#### [WHAT TO WORK ON]
Please copy the items below from the line with "Select the Kristal Gül Kai'Sa skin card" to the line with "The image size is (962, 637). [742, 82]", reproducing each line without changes.

[Items excerpted from a collection]
----
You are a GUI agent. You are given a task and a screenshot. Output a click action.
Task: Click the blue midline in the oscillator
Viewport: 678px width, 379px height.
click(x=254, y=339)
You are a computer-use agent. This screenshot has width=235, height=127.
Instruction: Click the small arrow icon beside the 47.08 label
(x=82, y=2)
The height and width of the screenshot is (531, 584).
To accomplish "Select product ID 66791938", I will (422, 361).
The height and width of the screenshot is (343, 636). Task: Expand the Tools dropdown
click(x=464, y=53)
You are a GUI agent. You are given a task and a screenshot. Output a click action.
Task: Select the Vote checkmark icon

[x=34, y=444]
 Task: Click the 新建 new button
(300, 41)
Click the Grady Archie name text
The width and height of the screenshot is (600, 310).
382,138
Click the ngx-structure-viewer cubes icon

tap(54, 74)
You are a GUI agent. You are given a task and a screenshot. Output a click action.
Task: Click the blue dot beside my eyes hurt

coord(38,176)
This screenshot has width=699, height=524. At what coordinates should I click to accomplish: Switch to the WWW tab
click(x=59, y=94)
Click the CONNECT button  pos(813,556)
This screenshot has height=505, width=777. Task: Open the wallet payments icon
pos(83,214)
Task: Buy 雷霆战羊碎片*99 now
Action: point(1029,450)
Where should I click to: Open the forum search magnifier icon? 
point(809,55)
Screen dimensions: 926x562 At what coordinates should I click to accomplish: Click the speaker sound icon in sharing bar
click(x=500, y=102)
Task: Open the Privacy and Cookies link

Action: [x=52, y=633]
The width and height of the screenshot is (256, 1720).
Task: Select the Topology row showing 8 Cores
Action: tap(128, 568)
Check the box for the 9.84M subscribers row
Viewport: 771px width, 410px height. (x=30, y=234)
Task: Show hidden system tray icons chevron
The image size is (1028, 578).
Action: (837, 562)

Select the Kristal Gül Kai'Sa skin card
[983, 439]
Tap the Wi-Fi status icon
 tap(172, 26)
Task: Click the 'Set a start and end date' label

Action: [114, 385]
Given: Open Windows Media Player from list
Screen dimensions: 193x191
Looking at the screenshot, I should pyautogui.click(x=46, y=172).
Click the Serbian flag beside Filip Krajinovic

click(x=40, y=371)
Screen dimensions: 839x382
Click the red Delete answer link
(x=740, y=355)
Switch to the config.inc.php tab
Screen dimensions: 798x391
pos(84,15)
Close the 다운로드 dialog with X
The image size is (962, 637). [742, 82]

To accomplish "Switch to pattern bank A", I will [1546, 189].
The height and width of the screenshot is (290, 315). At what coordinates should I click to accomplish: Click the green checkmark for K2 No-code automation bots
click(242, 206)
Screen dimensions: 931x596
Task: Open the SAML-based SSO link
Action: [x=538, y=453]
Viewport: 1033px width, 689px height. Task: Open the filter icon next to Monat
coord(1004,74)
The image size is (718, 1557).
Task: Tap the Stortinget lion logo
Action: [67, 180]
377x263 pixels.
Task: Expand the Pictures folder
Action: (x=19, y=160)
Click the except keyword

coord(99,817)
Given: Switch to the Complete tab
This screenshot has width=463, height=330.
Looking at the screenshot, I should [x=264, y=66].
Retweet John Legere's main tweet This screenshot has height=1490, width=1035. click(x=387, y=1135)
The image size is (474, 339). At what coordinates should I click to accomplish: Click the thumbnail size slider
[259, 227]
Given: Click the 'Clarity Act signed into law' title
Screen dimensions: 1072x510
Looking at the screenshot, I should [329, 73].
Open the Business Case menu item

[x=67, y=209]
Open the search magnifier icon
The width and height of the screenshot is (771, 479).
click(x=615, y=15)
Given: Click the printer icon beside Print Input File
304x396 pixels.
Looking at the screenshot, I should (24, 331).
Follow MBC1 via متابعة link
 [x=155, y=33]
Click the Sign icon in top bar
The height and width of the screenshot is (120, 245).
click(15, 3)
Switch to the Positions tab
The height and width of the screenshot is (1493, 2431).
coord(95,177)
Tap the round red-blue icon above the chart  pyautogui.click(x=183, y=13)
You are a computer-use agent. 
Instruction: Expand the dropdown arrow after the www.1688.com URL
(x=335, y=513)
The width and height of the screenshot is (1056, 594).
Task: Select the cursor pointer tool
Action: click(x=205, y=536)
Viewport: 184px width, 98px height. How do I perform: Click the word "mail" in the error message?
----
#### [ANSWER]
Select the Kristal Gül Kai'Sa skin card
[983, 439]
Tap the Wi-Fi status icon
 tap(172, 26)
Task: Click the 'Set a start and end date' label

Action: [114, 385]
Given: Open Windows Media Player from list
Screen dimensions: 193x191
Looking at the screenshot, I should pyautogui.click(x=46, y=172).
Click the Serbian flag beside Filip Krajinovic

click(x=40, y=371)
Screen dimensions: 839x382
Click the red Delete answer link
(x=740, y=355)
Switch to the config.inc.php tab
Screen dimensions: 798x391
pos(84,15)
Close the 다운로드 dialog with X
The image size is (962, 637). [742, 82]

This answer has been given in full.